--- Prompt ---
Each record below should be given again exactly as it reads.

--- Extracted information ---
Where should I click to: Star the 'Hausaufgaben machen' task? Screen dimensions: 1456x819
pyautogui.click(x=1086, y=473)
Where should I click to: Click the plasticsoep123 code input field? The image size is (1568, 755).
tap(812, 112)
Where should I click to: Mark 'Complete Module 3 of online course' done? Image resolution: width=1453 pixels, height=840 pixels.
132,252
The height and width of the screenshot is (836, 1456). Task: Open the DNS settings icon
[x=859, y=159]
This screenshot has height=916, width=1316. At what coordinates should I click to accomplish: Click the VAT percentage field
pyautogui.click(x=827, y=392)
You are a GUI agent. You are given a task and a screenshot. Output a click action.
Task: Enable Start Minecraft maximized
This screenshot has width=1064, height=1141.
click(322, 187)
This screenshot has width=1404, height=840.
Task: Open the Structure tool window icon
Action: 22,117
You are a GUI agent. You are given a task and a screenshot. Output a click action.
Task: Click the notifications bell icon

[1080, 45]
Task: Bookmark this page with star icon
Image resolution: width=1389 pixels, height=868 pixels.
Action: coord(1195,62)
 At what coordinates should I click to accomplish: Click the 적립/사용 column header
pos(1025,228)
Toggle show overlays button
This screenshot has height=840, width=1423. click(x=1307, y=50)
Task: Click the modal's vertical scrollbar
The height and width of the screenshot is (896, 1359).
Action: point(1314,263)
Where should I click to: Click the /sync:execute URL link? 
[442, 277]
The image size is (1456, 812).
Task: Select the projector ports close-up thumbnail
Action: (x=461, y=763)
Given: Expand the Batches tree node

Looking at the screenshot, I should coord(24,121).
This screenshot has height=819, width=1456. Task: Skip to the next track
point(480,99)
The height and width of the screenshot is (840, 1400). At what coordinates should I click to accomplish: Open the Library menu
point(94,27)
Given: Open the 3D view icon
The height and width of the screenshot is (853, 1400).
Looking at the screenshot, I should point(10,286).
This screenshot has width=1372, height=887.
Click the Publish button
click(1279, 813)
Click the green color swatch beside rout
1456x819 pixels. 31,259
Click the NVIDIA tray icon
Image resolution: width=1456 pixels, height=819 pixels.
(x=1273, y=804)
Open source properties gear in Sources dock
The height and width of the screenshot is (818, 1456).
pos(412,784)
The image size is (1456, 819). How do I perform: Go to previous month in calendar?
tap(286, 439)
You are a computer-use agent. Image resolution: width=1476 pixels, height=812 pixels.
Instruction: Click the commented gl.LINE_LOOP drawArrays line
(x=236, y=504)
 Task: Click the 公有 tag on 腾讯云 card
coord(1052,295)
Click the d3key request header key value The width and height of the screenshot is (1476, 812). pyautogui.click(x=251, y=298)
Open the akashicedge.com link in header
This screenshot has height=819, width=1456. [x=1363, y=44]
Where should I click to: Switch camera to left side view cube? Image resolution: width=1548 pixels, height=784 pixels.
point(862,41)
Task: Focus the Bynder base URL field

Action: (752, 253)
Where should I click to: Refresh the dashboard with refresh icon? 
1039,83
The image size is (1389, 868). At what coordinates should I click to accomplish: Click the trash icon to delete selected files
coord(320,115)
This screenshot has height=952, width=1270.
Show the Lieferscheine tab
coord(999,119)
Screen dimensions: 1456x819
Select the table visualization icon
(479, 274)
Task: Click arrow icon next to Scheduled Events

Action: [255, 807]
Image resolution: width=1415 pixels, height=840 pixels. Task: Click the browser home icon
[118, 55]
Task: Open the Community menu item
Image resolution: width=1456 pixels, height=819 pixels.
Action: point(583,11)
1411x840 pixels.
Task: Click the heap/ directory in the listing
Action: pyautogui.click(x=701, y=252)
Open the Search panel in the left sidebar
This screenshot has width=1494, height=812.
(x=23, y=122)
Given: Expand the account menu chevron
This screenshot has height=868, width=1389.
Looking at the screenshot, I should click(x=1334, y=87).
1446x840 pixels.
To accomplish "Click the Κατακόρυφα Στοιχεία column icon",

--- Written response ---
Where should I click to: Star the 'Hausaufgaben machen' task? Screen dimensions: 1456x819
pyautogui.click(x=1086, y=473)
Where should I click to: Click the plasticsoep123 code input field? The image size is (1568, 755).
tap(812, 112)
Where should I click to: Mark 'Complete Module 3 of online course' done? Image resolution: width=1453 pixels, height=840 pixels.
132,252
The height and width of the screenshot is (836, 1456). Task: Open the DNS settings icon
[x=859, y=159]
This screenshot has height=916, width=1316. At what coordinates should I click to accomplish: Click the VAT percentage field
pyautogui.click(x=827, y=392)
You are a GUI agent. You are given a task and a screenshot. Output a click action.
Task: Enable Start Minecraft maximized
This screenshot has width=1064, height=1141.
click(322, 187)
This screenshot has width=1404, height=840.
Task: Open the Structure tool window icon
Action: 22,117
You are a GUI agent. You are given a task and a screenshot. Output a click action.
Task: Click the notifications bell icon

[1080, 45]
Task: Bookmark this page with star icon
Image resolution: width=1389 pixels, height=868 pixels.
Action: coord(1195,62)
 At what coordinates should I click to accomplish: Click the 적립/사용 column header
pos(1025,228)
Toggle show overlays button
This screenshot has height=840, width=1423. click(x=1307, y=50)
Task: Click the modal's vertical scrollbar
The height and width of the screenshot is (896, 1359).
Action: point(1314,263)
Where should I click to: Click the /sync:execute URL link? 
[442, 277]
The image size is (1456, 812).
Task: Select the projector ports close-up thumbnail
Action: (x=461, y=763)
Given: Expand the Batches tree node

Looking at the screenshot, I should coord(24,121).
This screenshot has height=819, width=1456. Task: Skip to the next track
point(480,99)
The height and width of the screenshot is (840, 1400). At what coordinates should I click to accomplish: Open the Library menu
point(94,27)
Given: Open the 3D view icon
The height and width of the screenshot is (853, 1400).
Looking at the screenshot, I should point(10,286).
This screenshot has width=1372, height=887.
Click the Publish button
click(1279, 813)
Click the green color swatch beside rout
1456x819 pixels. 31,259
Click the NVIDIA tray icon
Image resolution: width=1456 pixels, height=819 pixels.
(x=1273, y=804)
Open source properties gear in Sources dock
The height and width of the screenshot is (818, 1456).
pos(412,784)
The image size is (1456, 819). How do I perform: Go to previous month in calendar?
tap(286, 439)
You are a computer-use agent. Image resolution: width=1476 pixels, height=812 pixels.
Instruction: Click the commented gl.LINE_LOOP drawArrays line
(x=236, y=504)
 Task: Click the 公有 tag on 腾讯云 card
coord(1052,295)
Click the d3key request header key value The width and height of the screenshot is (1476, 812). pyautogui.click(x=251, y=298)
Open the akashicedge.com link in header
This screenshot has height=819, width=1456. [x=1363, y=44]
Where should I click to: Switch camera to left side view cube? Image resolution: width=1548 pixels, height=784 pixels.
point(862,41)
Task: Focus the Bynder base URL field

Action: (752, 253)
Where should I click to: Refresh the dashboard with refresh icon? 
1039,83
The image size is (1389, 868). At what coordinates should I click to accomplish: Click the trash icon to delete selected files
coord(320,115)
This screenshot has height=952, width=1270.
Show the Lieferscheine tab
coord(999,119)
Screen dimensions: 1456x819
Select the table visualization icon
(479, 274)
Task: Click arrow icon next to Scheduled Events

Action: [255, 807]
Image resolution: width=1415 pixels, height=840 pixels. Task: Click the browser home icon
[118, 55]
Task: Open the Community menu item
Image resolution: width=1456 pixels, height=819 pixels.
Action: point(583,11)
1411x840 pixels.
Task: Click the heap/ directory in the listing
Action: pyautogui.click(x=701, y=252)
Open the Search panel in the left sidebar
This screenshot has width=1494, height=812.
(x=23, y=122)
Given: Expand the account menu chevron
This screenshot has height=868, width=1389.
Looking at the screenshot, I should click(x=1334, y=87).
1446x840 pixels.
To accomplish "Click the Κατακόρυφα Στοιχεία column icon",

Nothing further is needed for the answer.